Real estate. They're not making any more of it. Demand is only increasing. Those arguments helped fuel an epic real estate boom and bust over the past decade -- except when it comes to Internet data centers, which have continued to boom on explosive growth in cloud computing. They haven't been able make those fast enough. But that may be changing, too.

A warning shot over the bow
On its recent earnings call, Akamai (AKAM) was asked about co-location price trends in Internet data centers. Here's what the company had to say:

… it's like a real estate market. There are some places where our prices are holding. There are other places where there are very aggressive price declines, and we try to take advantage of that gain in terms of how we deploy our network assets. … The other lever we have on co-location costs, of course, is to make our servers more efficient and get effectively more throughput for our footprint in the co-lo facility.

Based on Akamai's comments, co-location supply is still constrained in some markets. In others, it's starting to meet demand. That brings to mind a classic real estate maxim: location, location, location.

Economics 101 teaches us that supply and demand affect pricing. When supply is constrained, prices rise. Internet data centers have been benefiting from that situation. But high prices attract more supply, and eventually supply will catch up with demand. When that happens, prices -- and profits -- are destined to fall.

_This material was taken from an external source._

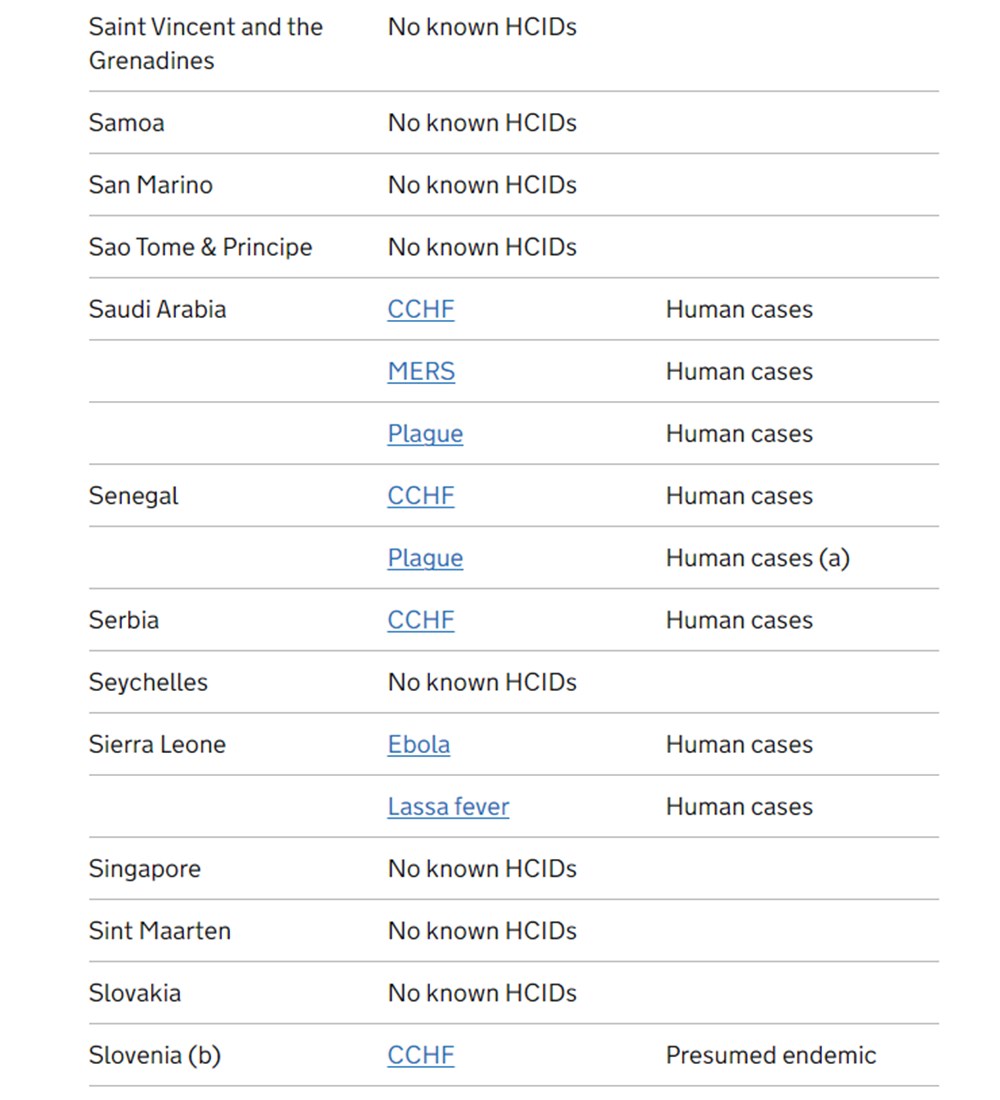Click the Sierra Leone country name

And that's starting to happen.  What's more, increasingly efficient IT equipment can offset much of the growing demand for more processing, bandwidth, and storage.  What's good for Akamai can be the opposite for co-location and hosting companies.

Growing up
One factor affecting demand is companies that are shifting from the consumer equivalent of renting to buying their own home. Much like a young adult moving out of Mom and Dad's place for the first time, companies moving onto the cloud often rent a temporary meets-my-needs-for-now space with no intention of a long-term commitment. As the companies mature, gain a better understanding of their needs, and gather cloud assets, they often began building their own data centers.

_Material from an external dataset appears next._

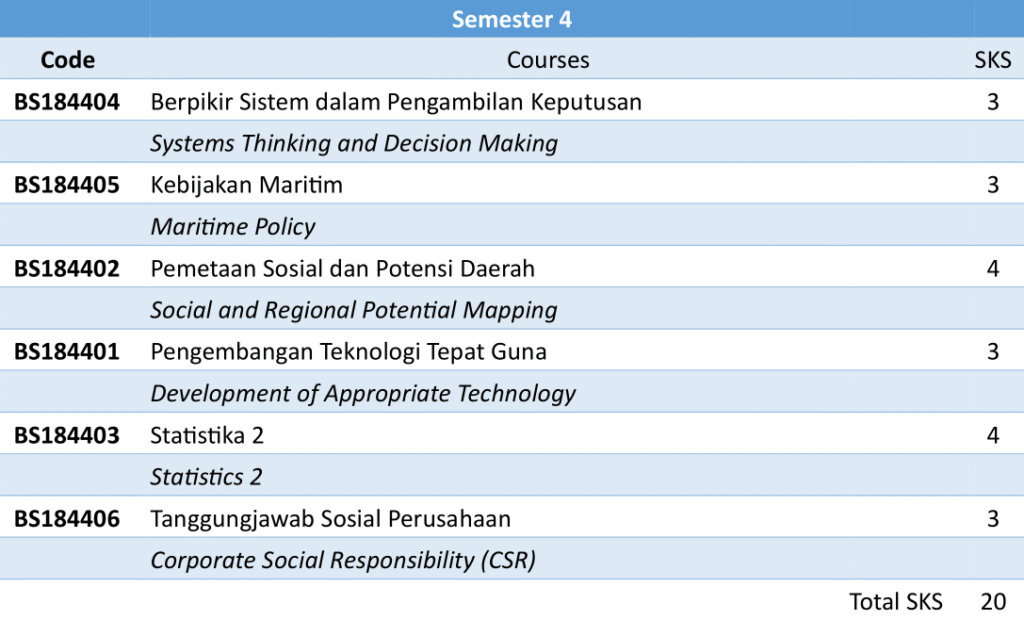Select course code BS184405

tap(66, 185)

Generally, it's the largest, most attractive tenants that make that shift. Recent examples include Apple and Facebook. They're following the example of Google, which has built its own data centers for some time. As the horde of young companies pursuing cloud strategies gain scale and mature, many more are likely to follow in Google's, Apple's and Facebook's footsteps.

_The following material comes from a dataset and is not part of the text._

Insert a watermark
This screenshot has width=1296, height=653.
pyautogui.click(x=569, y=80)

Other tenants are likely to go bust. From a co-location landlord's perspective, that's the corporate equivalent of having a tenant lose his or her job and move back in with Mom and Dad. Too much of that, and rental rates take a hit.

Build it and they will come?
Many data-center developers are doing the equivalent of building on speculation that there will be a tenant. To wit, the CEO of Equinix (Nasdaq: EQIX), a large data-center operator, has acknowledged that overbuilding is a "main concern." Equinix invests heavily in the IT infrastructure used to serve its clients. Given the rapid depreciation on IT equipment, pricing pressure could make Equinix's capital expenditures less profitable than anticipated. Pricing pressure is potentially a huge risk for the company.  

Say when
When might co-location and hosting supply catch up with demand? Tier1 Research estimates that data-center utilization in key markets is currently running between 81% (Northern Virginia) and 88% (Silicon Valley). That's less than I'd expect in an exceptionally tight market.

And it's a fast-moving market. In the San Francisco Bay area, which includes the Silicon Valley, rental rates for large tenants have reportedly declined 20% over the past 18 months thanks to new supply that's coming online. A fresh surge of supply is expected in the area before year's end. In the coming two quarters, data-center landlord CoreSite Realty (NYSE: COR) predicts that the new supply will outpace demand by as much as 50%.

A recipe for getting burned
With the sector viewed as a cloud play, valuations are sky-high. P/E ratios typically exceed EPS growth rates -- that is, when EPS is positive. Over the last four quarters, CoreSite's EPS was -$0.31 while Internap's was -$0.10. 

Company

Business

P/E Ratio

Dividend Yield

EPS Growth (Most Recent Quarter)

Internap (Nasdaq: INAP) Co-Location and Managed Hosting NA 0.0% NA
CoreSite Data-Center REIT NA 3.0% NA
Rackspace (NYSE: RAX) Managed Hosting 108 NA 41%
Equinix Data-Center Operator 95 0.0% 77%
Digital Realty Trust (NYSE: DLR) Data-Center REIT 73 4.3% 51%
Dupont Fabros Technology (NYSE: DFT) Data-Center REIT 45 1.8% 296%
InterXion Data-Center Operator 23 0.0% NA

The trouble is, supply will catch up with demand sooner or later… and it looks like it might be sooner. When that happens, prices, profits, and P/E ratios are likely to plummet. A UBS analyst stated last December that data-center developers were grappling with slowing growth, rising competition, and pricing pressure that made their valuations "unsustainably high."   

Foolish takeaway
When prices sneeze, revenues catch a cold and profits catch pneumonia. Akamai's comment about pricing trends in co-location centers signals that it may be time for investors to break out the handkerchiefs.